Oil dedicated to St George
The Oil dedicated to St George is dedicated to the martyr that died April 23 303 A.D.
George was born to a Gerontios and Polychronia. He was a Roman officer and she was a Greek native of Lydda. Both were Christians from noble families of the Anici. George was raised to follow their faith.
When George was old enough, he was welcomed into Diocletian’s army. by his late 20’s, George became a Tribunus and served as an imperial guard for the Emperor at Nicomedia.
On February 24, 303 A.D., Diocletian, who hated Christians, announced that every Christian the army passed would be arrested and every other soldier should offer a sacrifice to the Roman gods.
George refused to abide by the order.
When George announced his beliefs before his peers, Diocletian was unable to keep the news to himself.

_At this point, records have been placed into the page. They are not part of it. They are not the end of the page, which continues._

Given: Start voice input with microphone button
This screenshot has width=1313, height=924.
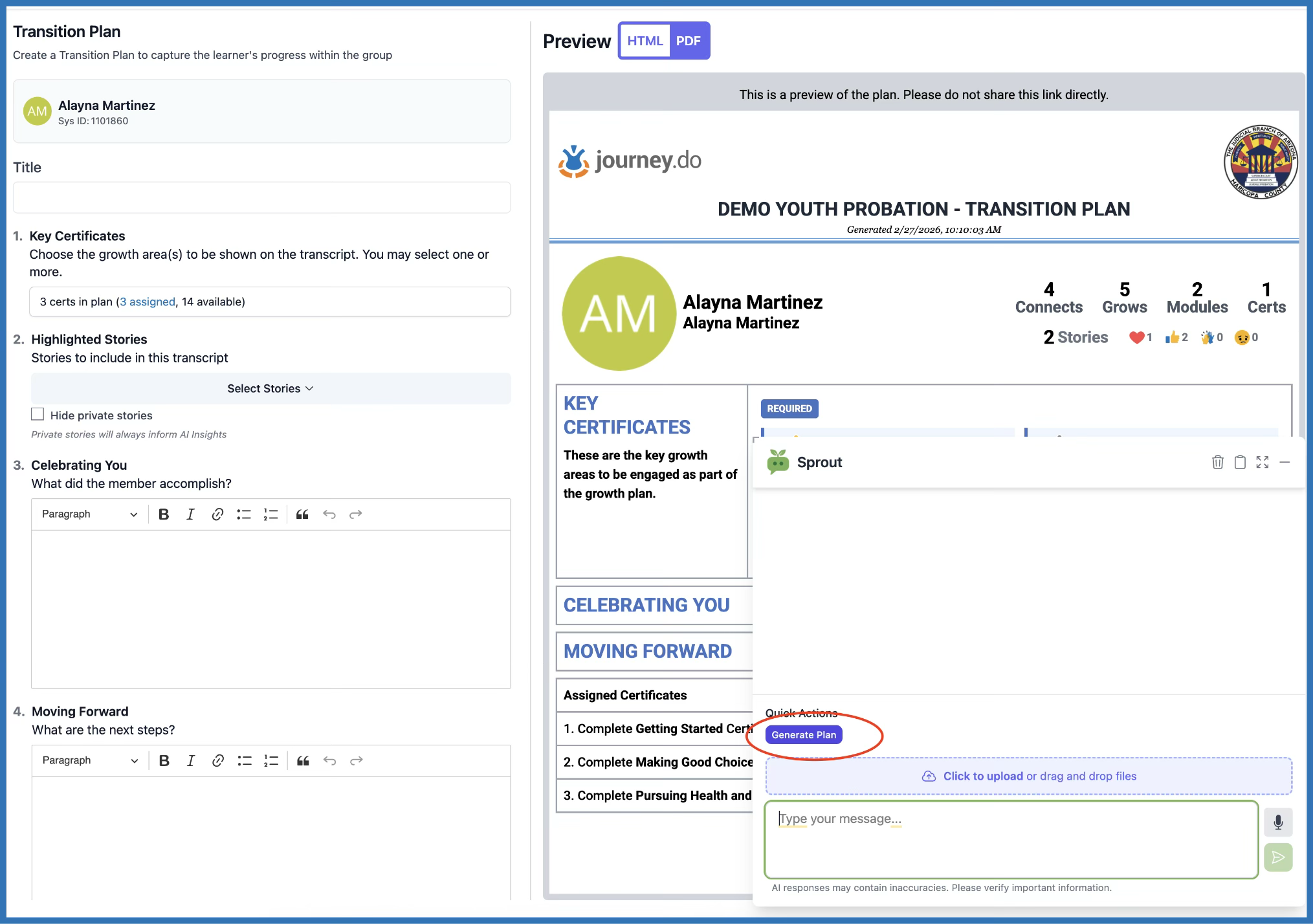Looking at the screenshot, I should pyautogui.click(x=1278, y=822).
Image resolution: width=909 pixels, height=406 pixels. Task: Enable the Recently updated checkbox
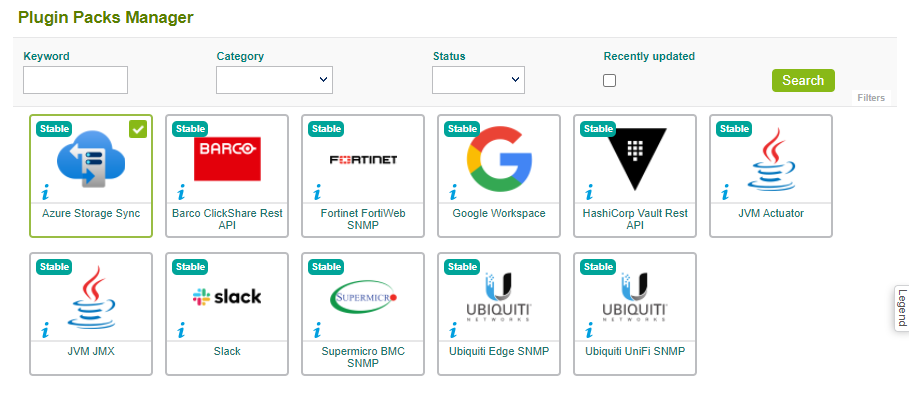pos(609,81)
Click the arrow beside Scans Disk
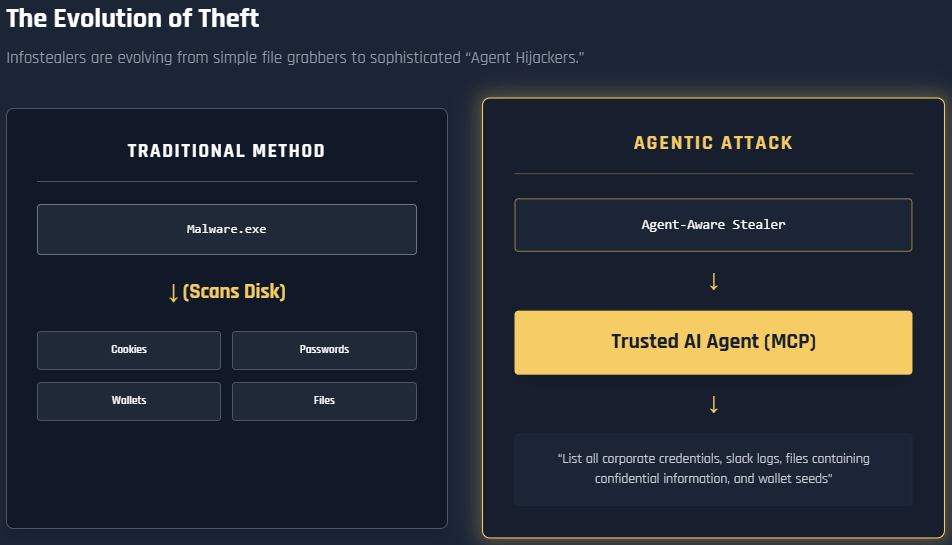This screenshot has width=952, height=545. click(x=173, y=293)
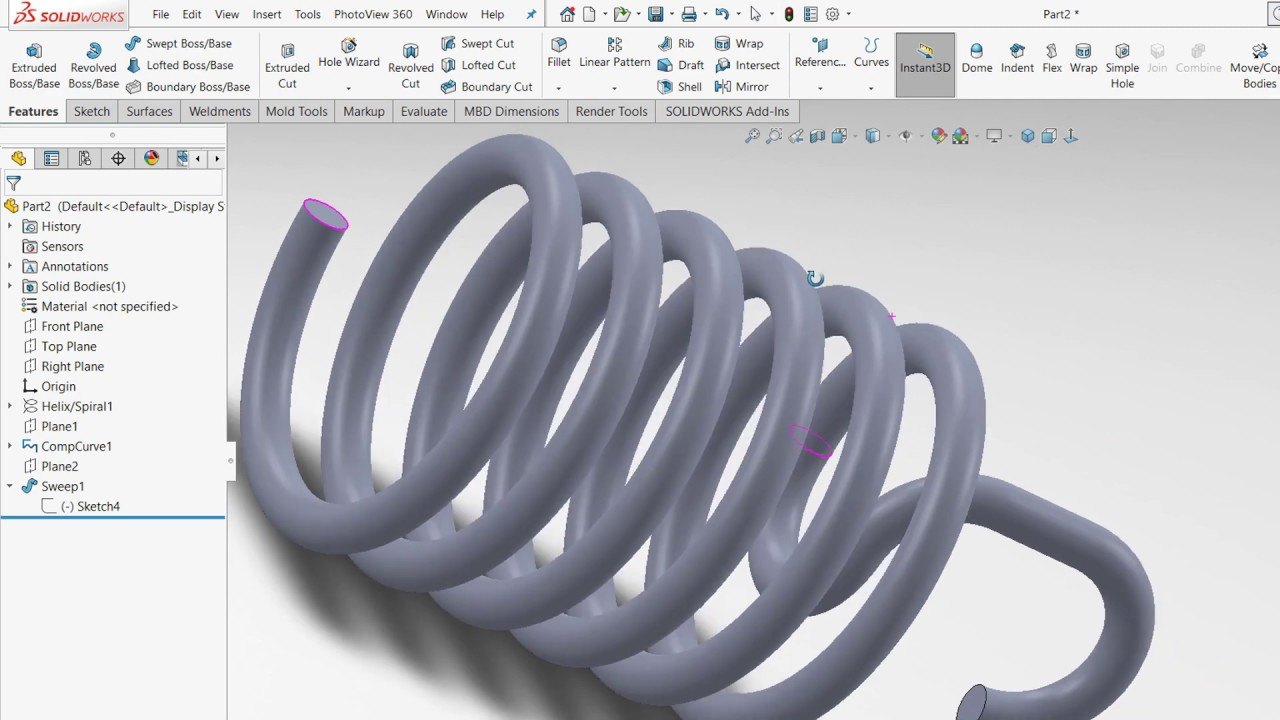The width and height of the screenshot is (1280, 720).
Task: Open the DisplayManager color wheel tab
Action: pyautogui.click(x=151, y=158)
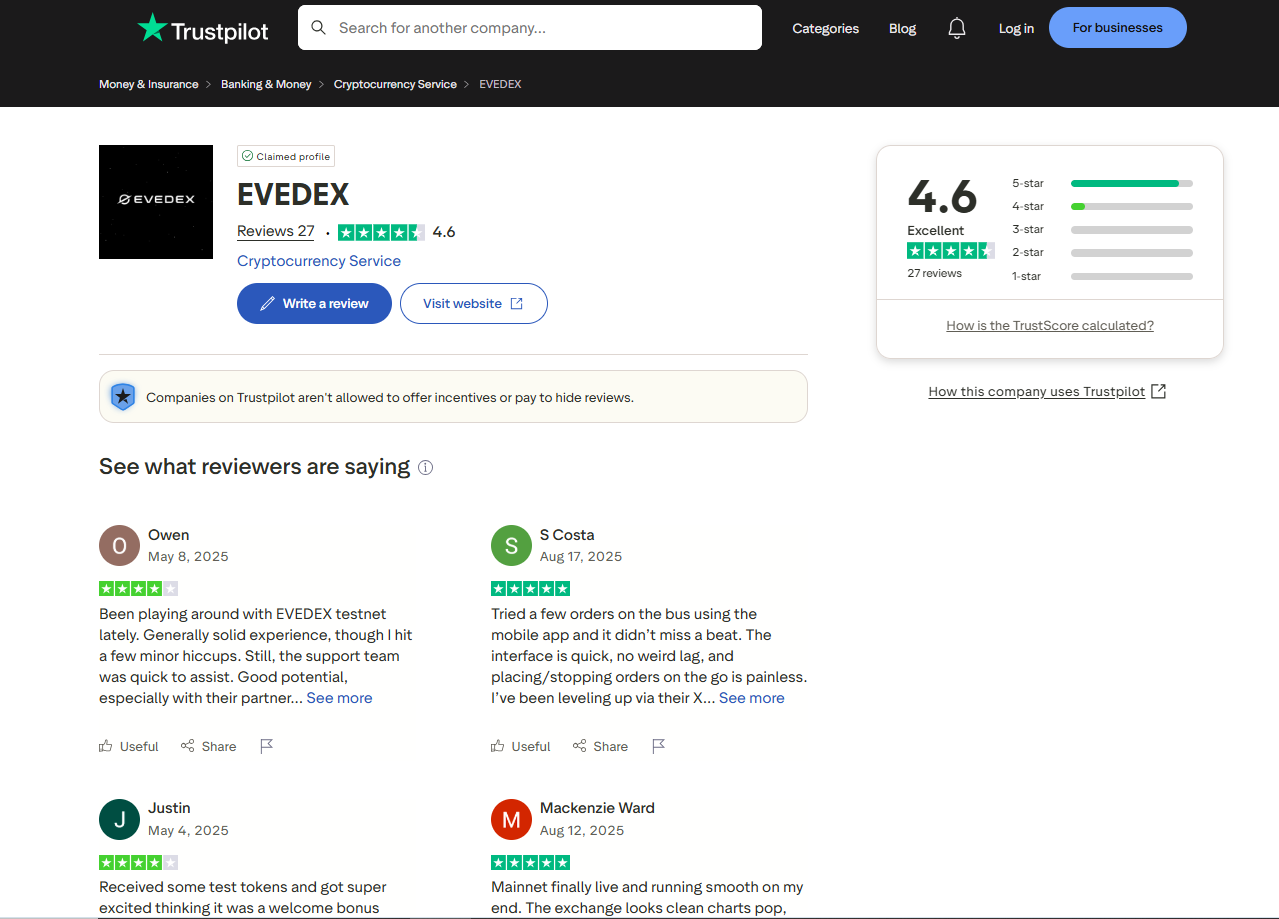Click the EVEDEX company logo image

pyautogui.click(x=156, y=202)
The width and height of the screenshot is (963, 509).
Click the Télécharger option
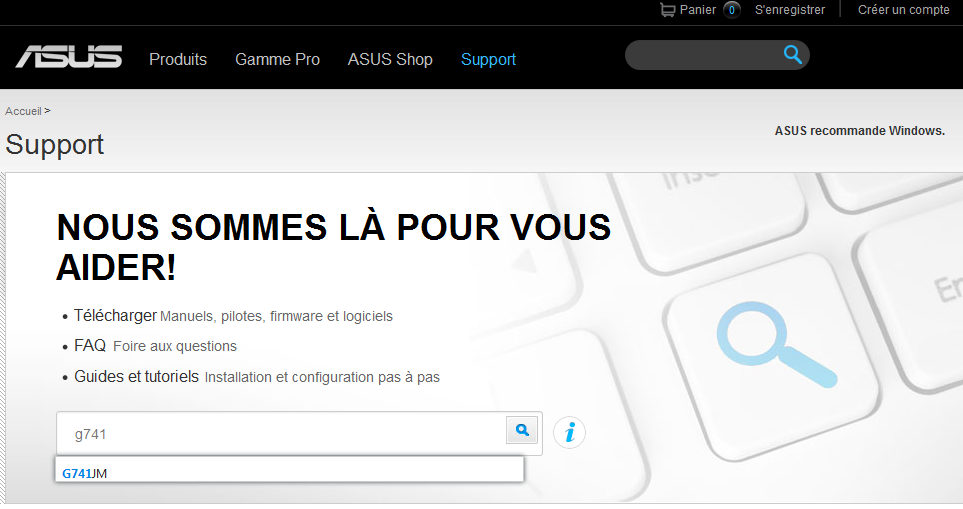tap(115, 315)
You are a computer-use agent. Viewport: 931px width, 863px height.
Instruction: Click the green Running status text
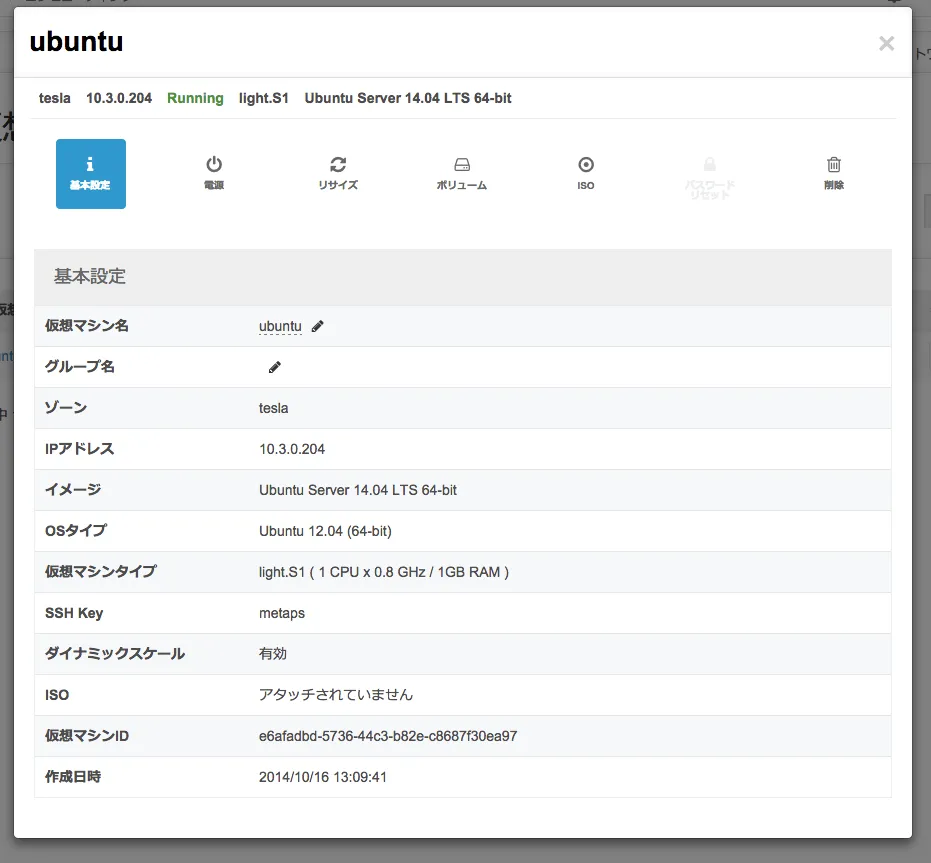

In an effort to save George, Diocletian attempted to convert him to believe in the Roman gods, offered him land, money and slaves in exchange for offering a sacrifice to the Roman gods, and made several other offers that George refused.
Finally, after exhausting all other options, Diocletian ordered George’s execution. In preparation for his death, George gave his money to the poor and was sent for several torture sessions. He was lacerated on a wheel of swords and required resuscitation three times, but still George did not turn from God.
On April 23, 303 A.D., George was decapitated before Nicomedia’s outer wall. His body was sent to Lydda for burial, and other Christians went to honor George as a martyr.
Saint George and the Dragon
There are several stories about George fighting dragons, but in the Western version, a dragon or crocodile made its nest at a spring that provided water to Silene, believed to be modern-day Lcyrene in Libya.
The people were unable to collect water and so attempted to remove the dragon from its nest on several ocassions. It would temporarily leave its nest when they offered it a sheep each day, until the sheep disappeared and the people were distraught.
This was when they decided that a maiden would be just as effective as sending a sheep. The townspeople chose the victim by drawing straws. This continued until one day the princess’ straw was drawn.
The monarch begged for her to be spared but the people would not have it. She was offered to the dragon, but before she could be devoured, George appeared. He faced the dragon, protected himself with the sign of the Cross, and slayed the dragon.
After saving the town, the citizens abandoned their paganism and were all converted to Christianity.